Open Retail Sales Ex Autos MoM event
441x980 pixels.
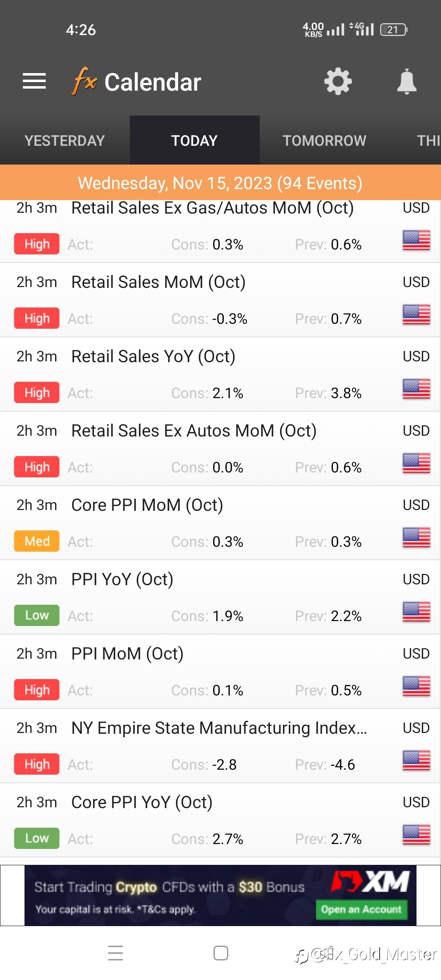point(194,431)
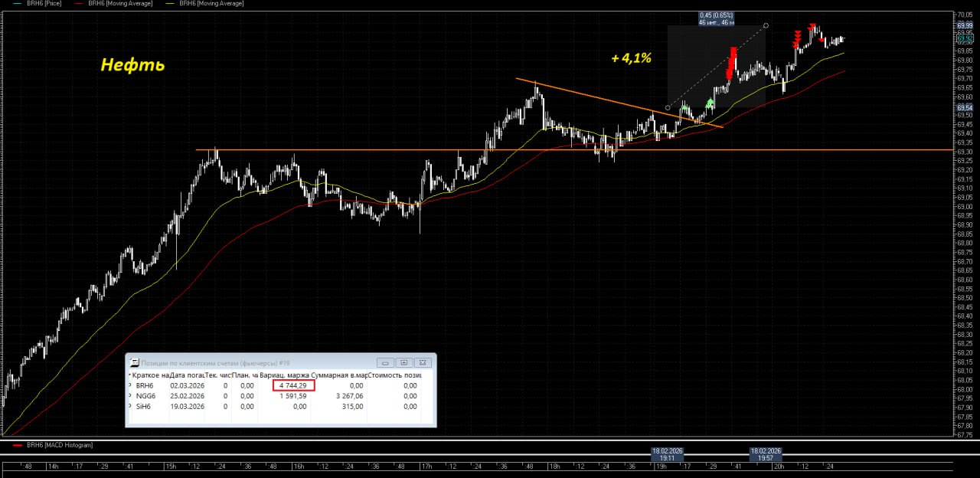980x478 pixels.
Task: Click the green buy trade marker on the chart
Action: (x=710, y=103)
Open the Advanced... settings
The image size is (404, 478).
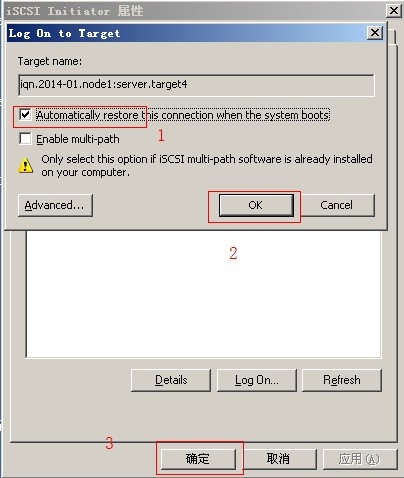pos(55,205)
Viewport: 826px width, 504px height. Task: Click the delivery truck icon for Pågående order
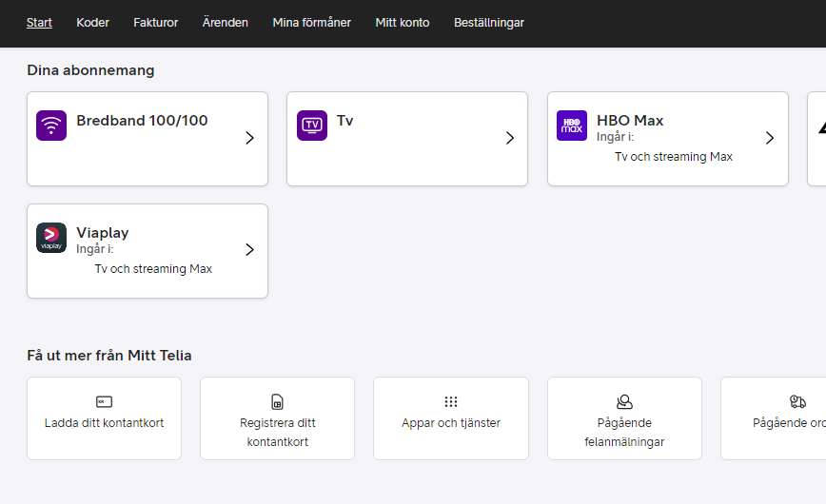(797, 402)
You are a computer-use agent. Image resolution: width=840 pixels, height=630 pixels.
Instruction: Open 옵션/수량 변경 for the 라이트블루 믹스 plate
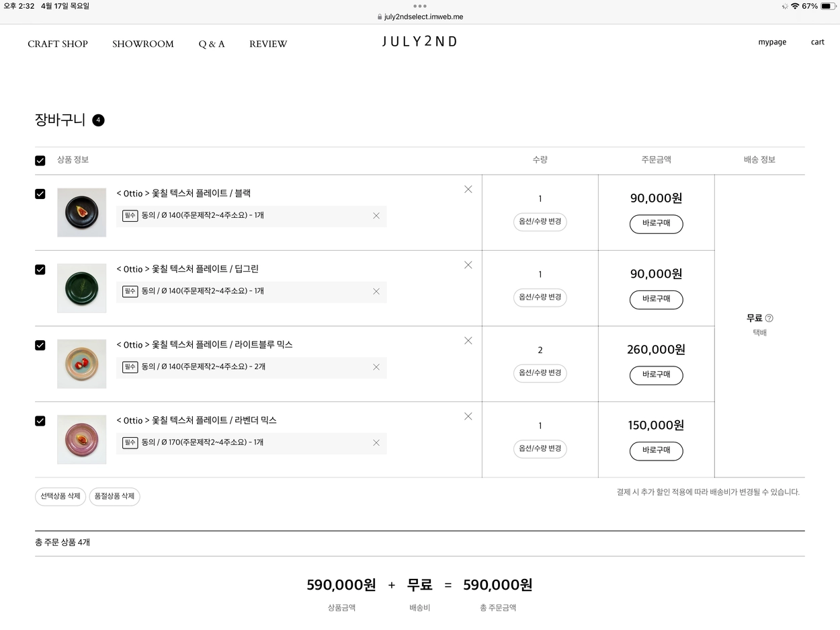point(540,373)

____________

◆ Exercise prompt: Copy all of the entries verbatim, leaving out any pictures they contain.

◆ Solved problem:
Open Retail Sales Ex Autos MoM event
441x980 pixels.
point(194,431)
980x478 pixels.
Task: Click the green buy trade marker on the chart
Action: (x=710, y=103)
Open the Advanced... settings
The image size is (404, 478).
pos(55,205)
Viewport: 826px width, 504px height. Task: Click the delivery truck icon for Pågående order
(797, 402)
You are a computer-use agent. Image resolution: width=840 pixels, height=630 pixels.
Instruction: Open 옵션/수량 변경 for the 라이트블루 믹스 plate
point(540,373)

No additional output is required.